# Electric Under Counter Recommendations for Outdoor Kitchen



## dudadudaduda (Jun 11, 2020)

Ive gone through 2 electric smokers in the past 7 years. I live in NJ, and the winters can cause damage to smokers if they are not protected. To that end, I am building an outdoor kitchen and I would like to put an electric smoker UNDER the countertop, with the smoke vented out the back, not the top. Access would be availenle from the front of the smoker or back.  Can anyone recommend some smokers that may be appropriate for something like this. There would obviously need to be an area to feed wood chips either in the front or back, as the top would have countertop.


----------



## fivetricks (Jun 11, 2020)

Depends on how high you're planning on running your counters.
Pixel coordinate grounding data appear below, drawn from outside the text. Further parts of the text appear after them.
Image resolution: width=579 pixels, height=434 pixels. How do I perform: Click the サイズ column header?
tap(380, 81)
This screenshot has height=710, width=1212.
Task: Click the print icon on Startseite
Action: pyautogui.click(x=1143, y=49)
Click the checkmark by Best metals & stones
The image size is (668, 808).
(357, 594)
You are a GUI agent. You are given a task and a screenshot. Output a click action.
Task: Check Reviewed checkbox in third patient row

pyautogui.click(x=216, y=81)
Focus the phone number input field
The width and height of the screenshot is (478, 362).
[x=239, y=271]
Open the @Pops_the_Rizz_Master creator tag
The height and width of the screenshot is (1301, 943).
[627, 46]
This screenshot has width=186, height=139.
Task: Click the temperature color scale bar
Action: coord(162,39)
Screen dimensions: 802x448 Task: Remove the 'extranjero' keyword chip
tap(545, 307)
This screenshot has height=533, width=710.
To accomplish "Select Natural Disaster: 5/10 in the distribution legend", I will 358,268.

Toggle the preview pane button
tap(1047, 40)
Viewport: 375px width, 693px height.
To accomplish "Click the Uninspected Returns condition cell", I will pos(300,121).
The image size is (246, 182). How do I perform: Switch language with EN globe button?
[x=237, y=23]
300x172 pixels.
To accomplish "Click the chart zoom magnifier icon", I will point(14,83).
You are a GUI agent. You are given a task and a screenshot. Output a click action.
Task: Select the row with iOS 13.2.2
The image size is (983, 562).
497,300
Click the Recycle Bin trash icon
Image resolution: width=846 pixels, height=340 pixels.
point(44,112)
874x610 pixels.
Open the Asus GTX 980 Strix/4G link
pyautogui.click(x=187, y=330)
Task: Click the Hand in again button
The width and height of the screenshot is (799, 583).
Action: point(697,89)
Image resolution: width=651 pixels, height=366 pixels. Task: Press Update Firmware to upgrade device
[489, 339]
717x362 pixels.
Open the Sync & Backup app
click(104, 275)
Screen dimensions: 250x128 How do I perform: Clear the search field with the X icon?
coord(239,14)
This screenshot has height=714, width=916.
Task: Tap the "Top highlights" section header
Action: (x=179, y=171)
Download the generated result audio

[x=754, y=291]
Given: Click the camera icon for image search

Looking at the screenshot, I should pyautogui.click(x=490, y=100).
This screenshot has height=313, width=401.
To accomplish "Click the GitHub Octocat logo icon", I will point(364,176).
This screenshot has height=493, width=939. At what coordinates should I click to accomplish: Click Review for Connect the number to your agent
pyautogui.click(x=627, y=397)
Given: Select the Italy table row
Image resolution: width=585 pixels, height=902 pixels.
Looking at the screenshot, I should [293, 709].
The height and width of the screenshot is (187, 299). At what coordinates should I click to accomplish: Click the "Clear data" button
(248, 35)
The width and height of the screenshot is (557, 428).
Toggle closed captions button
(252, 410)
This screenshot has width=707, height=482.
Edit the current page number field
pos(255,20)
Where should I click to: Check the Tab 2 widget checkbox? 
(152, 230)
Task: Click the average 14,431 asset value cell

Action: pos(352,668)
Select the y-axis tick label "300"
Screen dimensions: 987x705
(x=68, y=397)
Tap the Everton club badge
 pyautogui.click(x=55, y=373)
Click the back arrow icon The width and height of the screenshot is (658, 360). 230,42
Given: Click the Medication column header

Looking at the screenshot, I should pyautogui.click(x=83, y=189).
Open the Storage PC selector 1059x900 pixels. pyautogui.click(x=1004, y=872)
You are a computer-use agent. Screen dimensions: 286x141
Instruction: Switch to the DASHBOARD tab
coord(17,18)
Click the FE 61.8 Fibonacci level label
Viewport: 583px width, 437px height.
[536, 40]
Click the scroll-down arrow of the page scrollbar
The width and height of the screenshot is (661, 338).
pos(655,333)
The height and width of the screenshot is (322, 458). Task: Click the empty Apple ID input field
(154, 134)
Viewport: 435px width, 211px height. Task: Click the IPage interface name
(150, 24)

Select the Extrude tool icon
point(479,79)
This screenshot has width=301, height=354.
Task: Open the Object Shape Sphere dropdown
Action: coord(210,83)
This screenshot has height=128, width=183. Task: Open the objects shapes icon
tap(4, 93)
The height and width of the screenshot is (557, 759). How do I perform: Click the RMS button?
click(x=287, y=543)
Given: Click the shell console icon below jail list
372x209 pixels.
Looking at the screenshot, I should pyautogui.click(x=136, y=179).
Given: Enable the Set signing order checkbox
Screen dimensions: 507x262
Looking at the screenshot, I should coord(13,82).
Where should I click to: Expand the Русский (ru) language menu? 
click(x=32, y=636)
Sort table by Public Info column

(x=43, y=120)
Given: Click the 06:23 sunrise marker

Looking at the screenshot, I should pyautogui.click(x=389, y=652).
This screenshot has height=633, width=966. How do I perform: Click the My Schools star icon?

A top exhausting unit could still exhaust from the back of your counter with a 45 degree elbow if your counter heights are high enough.

That's how I vent my MES's not under a counter, but with 45 degree elbows.


----------



## normanaj (Jun 11, 2020)

One of the houses I was working at last Summer had a Smokin-It under their counter top.I know I have a pic of this somewhere on my computer,when I find it I'll post it up.These folks had the most insane outdoor kitchen I've ever seen but when you're worth several hundred million dollars you can do what you want!


----------



## GaryHibbert (Jun 11, 2020)

I'm thinking you must be a whole lot younger than me, if you plan to put a smoker under the counter.  You'll have to squat down every time you want to add or remove something from the smoker.  When I first got my MES, I had nothing built to set it on so it say on the cement patio.   All that squatting down got real old real fast.
Gary


----------



## normanaj (Jun 11, 2020)

GaryHibbert said:


> When I first got my MES, I had nothing built to set it on so it say on the cement patio. All that squatting down got real old real fast.


Mine's on a waist high stand too.


----------



## normanaj (Jun 11, 2020)

Still searching for that outdoor kitchen pic,


----------



## Winterrider (Jun 11, 2020)

I agree, get it up as high as you can justifiably.


----------



## tallbm (Jun 11, 2020)

dudadudaduda said:


> Ive gone through 2 electric smokers in the past 7 years. I live in NJ, and the winters can cause damage to smokers if they are not protected. To that end, I am building an outdoor kitchen and I would like to put an electric smoker UNDER the countertop, with the smoke vented out the back, not the top. Access would be availenle from the front of the smoker or back.  Can anyone recommend some smokers that may be appropriate for something like this. There would obviously need to be an area to feed wood chips either in the front or back, as the top would have countertop.



Hi there and welcome!

I think with ducting u can vent out back in creative ways so I'm more concerned with keeping an electric smoker going while it being out doors.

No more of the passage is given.